For the sake of keeping the peace I stay silent, but she's starting to push my buttons.
"Who the hell would want to meet you?" My father snorts. "She will hate you. Worst mother in law is what you'll be, taking after your mother."
"BECAUSE YOU ARE SO FANTASTIC YOURSELF!" She yells. "A drunkard, dumb as a doorknob!"
My head is starting to hurt. "STOP THIS NOW! I'M FUCKING FED UP WITH YOU TWO!" My fist slams the table and they stare at me wide-eyed.
"This is the reason why I didn't want to bring her here. You can't go for five fucking minutes without turning anything into an argument. Erin Sommer is the best thing in my life because with her and her family I have found peace. Not only she's beautiful and talented, she's the most caring woman in the world, a quality none of you seem to have. I love her so much that I asked her to marry me and she accepted, and I hope that my bliss lasts forever and that it never turns into what you have. Why didn't you divorce when I was a child? This isn't happiness, this isn't what marriage is about. Dad, you can't drown your misery in beer. Mom, your compulsive behavior drives everybody crazy. Please call it quits, because I just can't deal with this anymore."
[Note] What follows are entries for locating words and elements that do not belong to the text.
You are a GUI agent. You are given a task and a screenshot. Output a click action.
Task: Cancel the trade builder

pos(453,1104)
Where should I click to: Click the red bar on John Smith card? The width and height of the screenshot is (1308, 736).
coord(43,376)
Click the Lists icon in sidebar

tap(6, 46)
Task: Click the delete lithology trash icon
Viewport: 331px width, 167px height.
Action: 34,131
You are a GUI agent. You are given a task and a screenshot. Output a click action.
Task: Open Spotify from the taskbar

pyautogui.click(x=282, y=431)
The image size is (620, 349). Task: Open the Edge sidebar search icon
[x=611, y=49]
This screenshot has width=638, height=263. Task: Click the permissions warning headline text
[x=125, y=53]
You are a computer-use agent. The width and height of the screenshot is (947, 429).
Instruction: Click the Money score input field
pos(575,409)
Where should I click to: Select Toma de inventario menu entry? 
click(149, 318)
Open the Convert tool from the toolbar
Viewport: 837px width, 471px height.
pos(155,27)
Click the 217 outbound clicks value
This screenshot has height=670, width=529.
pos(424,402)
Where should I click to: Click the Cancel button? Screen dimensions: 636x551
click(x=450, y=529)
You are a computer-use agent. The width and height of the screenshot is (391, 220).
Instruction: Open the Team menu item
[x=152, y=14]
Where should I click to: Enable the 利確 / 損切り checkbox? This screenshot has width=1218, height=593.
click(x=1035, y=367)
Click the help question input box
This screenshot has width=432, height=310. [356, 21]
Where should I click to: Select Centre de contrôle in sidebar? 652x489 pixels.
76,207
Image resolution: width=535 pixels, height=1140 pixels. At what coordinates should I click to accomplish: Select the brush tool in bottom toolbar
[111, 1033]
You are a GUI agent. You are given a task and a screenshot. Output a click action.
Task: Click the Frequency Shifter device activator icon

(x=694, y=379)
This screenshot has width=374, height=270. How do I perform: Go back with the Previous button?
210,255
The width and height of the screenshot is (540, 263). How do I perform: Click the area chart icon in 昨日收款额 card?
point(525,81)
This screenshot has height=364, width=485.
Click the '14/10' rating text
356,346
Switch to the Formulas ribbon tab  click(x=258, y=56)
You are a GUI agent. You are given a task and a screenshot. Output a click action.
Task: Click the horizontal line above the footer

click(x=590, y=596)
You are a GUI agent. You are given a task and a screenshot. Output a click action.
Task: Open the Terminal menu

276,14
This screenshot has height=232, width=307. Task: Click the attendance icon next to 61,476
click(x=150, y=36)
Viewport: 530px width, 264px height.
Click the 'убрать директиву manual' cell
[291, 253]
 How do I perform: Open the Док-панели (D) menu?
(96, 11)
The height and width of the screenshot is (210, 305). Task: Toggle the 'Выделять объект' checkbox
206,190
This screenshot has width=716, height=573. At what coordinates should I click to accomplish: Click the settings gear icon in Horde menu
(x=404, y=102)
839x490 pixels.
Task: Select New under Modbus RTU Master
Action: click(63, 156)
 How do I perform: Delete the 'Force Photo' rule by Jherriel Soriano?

I head upstairs and grab my bag to leave. While trying to zip the bag close, I see two gifts that Erin must have put in my bag for them. I leave them on the hallway table and head to my car. Once inside I take my phone out and call Erin.
"Hey, Matt," Erin greets me. "How's everything? Did they like the gifts? " A shaky breath from anger escapes me. "Are you okay? "
"I'm not, but I'll be okay. I'm going back to Greenwood because I can't spend a minute longer here. I should be at the club around ten."
"I'll be here for you. Drive carefully. I love you."
"I love you."
Erin's words are all I needed to hear. It's all I've ever wanted and needed in my life; to feel supported, cared for, loved. Many times I even wondered why my parents had me and how their relationship was before I arrived in their lives. Maybe the way I stormed out was as dramatic as their behavior, but I'm done with them. I'm done with being in the middle of their arguments. Things likely won't change but I feel relieved after letting them know what I think and what I've been keeping in my heart. This irritation will take a while to leave my mind, but I'm looking forward to spending the holidays with the people who truly love me and respect me.